Browser Automation
Your personal assistant can browse the web. Kraken includes a headless Chromium browser as a built-in tool, enabling web research, data extraction, form filling, and screenshot capture — all from within a conversation.
Architecture
Kraken API ──(Playwright CDP)──> Browserless (Chromium)
The browser runs as a separate Docker container (Browserless), managed by Docker Compose. Kraken connects via the Chrome DevTools Protocol (CDP) using Playwright.
Configuration
# Browser connection
BROWSER_WS_ENDPOINT=ws://browserless:3000 # WebSocket endpoint for CDP
# Security
KRAKEN_BROWSER_BLOCKED_HOSTS= # Additional hosts to block (comma-separated)
The browser container is included in the default docker-compose.yml:
browserless:
image: ghcr.io/browserless/chromium:latest
restart: unless-stopped
environment:
- MAX_CONCURRENT_SESSIONS=5
- CONNECTION_TIMEOUT=120000
What the Agent Can Do
When the browser tool is available, the agent can:
| Action | Description |
|---|---|
| Navigate | Go to any public URL |
| Extract text | Get the text content of a page or specific element |
| Screenshot | Capture full-page or element screenshots |
| Click | Click buttons, links, or any element by selector |
| Fill forms | Type into input fields, select dropdowns |
| Wait | Wait for elements to appear before interacting |
| Execute JS | Run JavaScript in the page context |
Example conversation
You: Find the latest release of Node.js and tell me what's new.
Kraken: I'll check the Node.js releases page.
[Agent uses browser: navigates to nodejs.org/en/blog, extracts latest release post]
The latest Node.js release is v22.15.0 (LTS).

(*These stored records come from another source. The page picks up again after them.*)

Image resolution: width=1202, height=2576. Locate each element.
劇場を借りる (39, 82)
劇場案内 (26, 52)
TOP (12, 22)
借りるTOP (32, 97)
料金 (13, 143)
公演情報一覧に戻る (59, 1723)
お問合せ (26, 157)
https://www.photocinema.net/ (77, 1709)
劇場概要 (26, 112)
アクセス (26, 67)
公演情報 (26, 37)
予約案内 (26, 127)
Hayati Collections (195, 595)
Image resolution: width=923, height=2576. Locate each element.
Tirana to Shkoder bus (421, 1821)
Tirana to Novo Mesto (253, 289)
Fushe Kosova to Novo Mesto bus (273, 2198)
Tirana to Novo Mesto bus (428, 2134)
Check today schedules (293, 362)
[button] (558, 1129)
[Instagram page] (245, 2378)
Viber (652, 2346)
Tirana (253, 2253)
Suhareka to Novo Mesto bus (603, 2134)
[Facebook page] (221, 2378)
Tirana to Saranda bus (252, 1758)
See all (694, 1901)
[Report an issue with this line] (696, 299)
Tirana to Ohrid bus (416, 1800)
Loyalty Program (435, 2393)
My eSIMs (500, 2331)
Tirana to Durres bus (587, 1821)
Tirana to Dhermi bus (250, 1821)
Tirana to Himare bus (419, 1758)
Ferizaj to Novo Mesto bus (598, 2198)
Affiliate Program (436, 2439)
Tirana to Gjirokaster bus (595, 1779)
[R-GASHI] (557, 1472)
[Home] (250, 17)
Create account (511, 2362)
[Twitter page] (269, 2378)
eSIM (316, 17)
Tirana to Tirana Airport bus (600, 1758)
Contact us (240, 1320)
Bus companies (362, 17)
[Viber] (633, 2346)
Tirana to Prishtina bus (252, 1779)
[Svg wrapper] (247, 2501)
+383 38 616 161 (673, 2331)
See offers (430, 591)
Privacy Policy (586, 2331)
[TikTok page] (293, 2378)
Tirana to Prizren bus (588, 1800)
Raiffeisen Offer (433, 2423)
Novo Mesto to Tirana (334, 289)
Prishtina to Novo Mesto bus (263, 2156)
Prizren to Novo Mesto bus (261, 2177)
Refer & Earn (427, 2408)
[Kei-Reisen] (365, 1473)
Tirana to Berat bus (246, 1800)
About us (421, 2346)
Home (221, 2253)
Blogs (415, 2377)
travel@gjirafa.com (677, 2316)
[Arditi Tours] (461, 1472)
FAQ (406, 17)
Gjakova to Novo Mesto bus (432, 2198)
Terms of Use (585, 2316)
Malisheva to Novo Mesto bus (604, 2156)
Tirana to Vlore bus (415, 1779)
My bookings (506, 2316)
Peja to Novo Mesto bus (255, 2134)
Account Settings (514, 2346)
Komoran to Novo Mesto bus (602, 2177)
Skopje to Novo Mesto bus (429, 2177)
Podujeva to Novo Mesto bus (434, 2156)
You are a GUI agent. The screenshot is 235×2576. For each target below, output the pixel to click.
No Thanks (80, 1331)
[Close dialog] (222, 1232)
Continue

Key changes include...
The agent decides when to use the browser based on the query. You don't need to explicitly ask it to "use the browser" — if web information is needed, it will browse.
SSRF Protection
Kraken blocks requests to internal/private IP ranges by default. The browser cannot navigate to:
127.0.0.0/8(localhost)10.0.0.0/8(private class A)172.16.0.0/12(private class B)192.168.0.0/16(private class C)169.254.0.0/16(link-local)::1(IPv6 loopback)fc00::/7(IPv6 unique local)
This prevents the agent from being used to probe internal services.
Additional blocked hosts
You can block additional domains via KRAKEN_BROWSER_BLOCKED_HOSTS:
KRAKEN_BROWSER_BLOCKED_HOSTS=internal.company.com,admin.local
Using Browser via the API
You don't call browser actions directly — the agent uses the browser tool autonomously when needed during chat. However, you can guide it:
# Research task — agent will use browser if needed
response = client.chat(
"Go to https://news.ycombinator.com and summarize the top 5 stories",
session_key="research",
)
print(response.content)
# Screenshot request
response = client.chat(
"Take a screenshot of https://example.com",
session_key="screenshots",
)
# The screenshot is captured and described in the response
Tool calls in response
When the agent uses the browser, you'll see it reflected in tool_calls:
response = client.chat("Check the weather on weather.gov")
for tool_call in response.tool_calls:
print(f"Tool: {tool_call.name}")
print(f"Args: {tool_call.arguments}")
Limitations
- No persistent browser state — Each browser action starts with a clean session. No cookies or login state persists between conversations.
- Public URLs only — SSRF protection blocks private/internal addresses.
- Timeout — Browser actions time out after 120 seconds (configurable via
CONNECTION_TIMEOUTon the Browserless container). - No file downloads — The browser can view pages and extract content but doesn't download files to disk.
- JavaScript-heavy pages — Pages that require complex JS interaction may need explicit wait/click instructions.
Disabling the Browser
If you don't need browser capabilities:
- Remove the
browserlessservice fromdocker-compose.yml - Unset
BROWSER_WS_ENDPOINTin your.env
The agent will gracefully degrade — it won't attempt browser actions if no endpoint is configured.